-- Opening Marker --

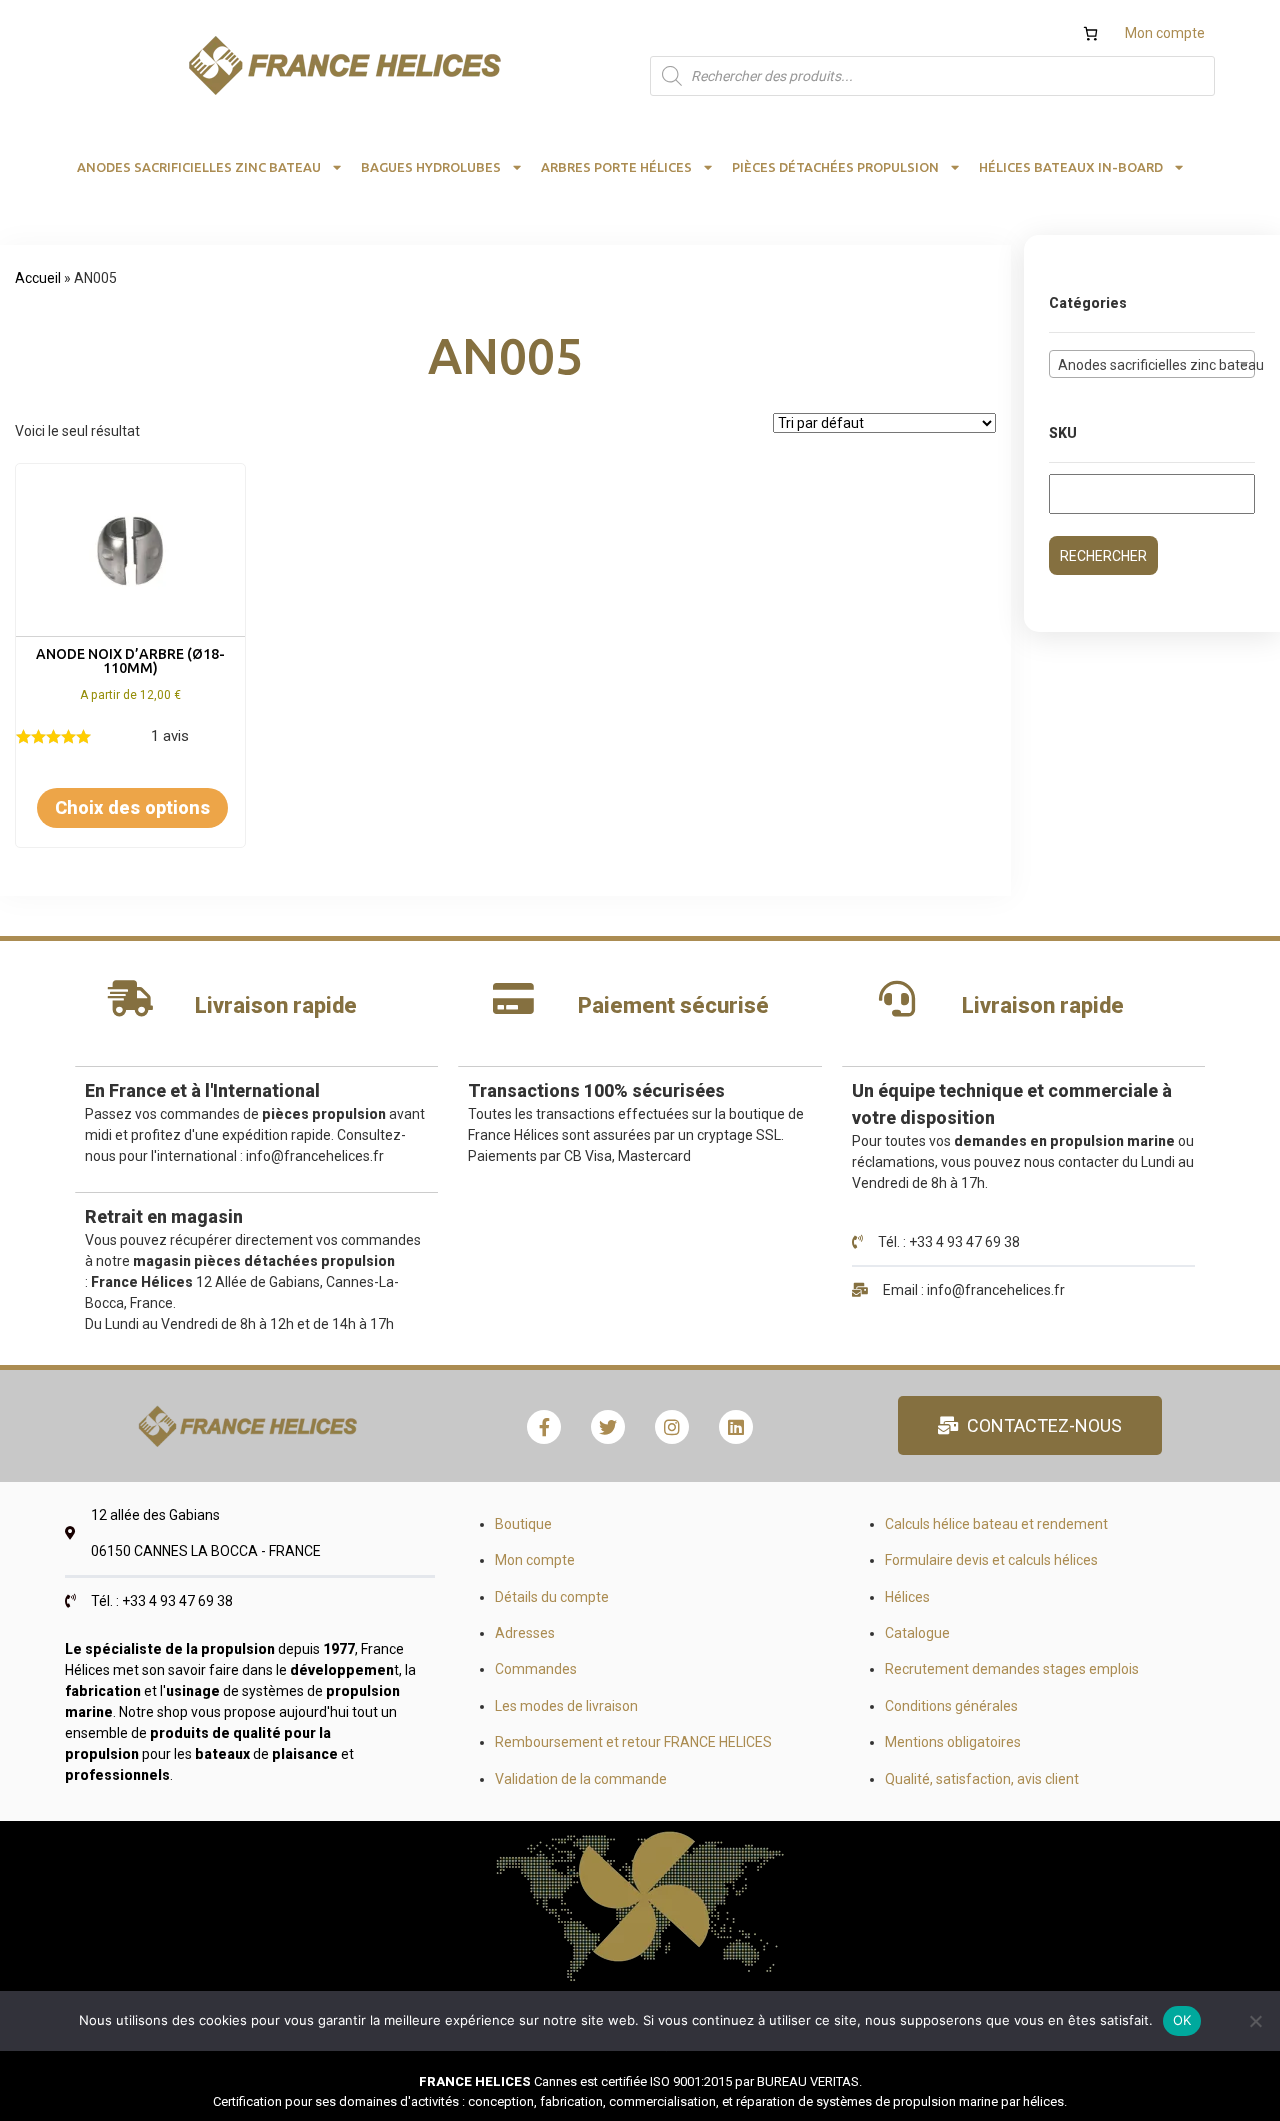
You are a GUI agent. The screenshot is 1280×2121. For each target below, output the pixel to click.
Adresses (525, 1633)
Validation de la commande (581, 1779)
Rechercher (1103, 556)
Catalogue (917, 1633)
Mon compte (1165, 33)
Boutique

-- Closing Marker --

**TRY IT:**
Please reproduce the line containing "Validation de la commande (581, 1779)" and each line after it to the end of the listing, exactly, with nothing added or left out.

**TASK RESULT:**
Validation de la commande (581, 1779)
Rechercher (1103, 556)
Catalogue (917, 1633)
Mon compte (1165, 33)
Boutique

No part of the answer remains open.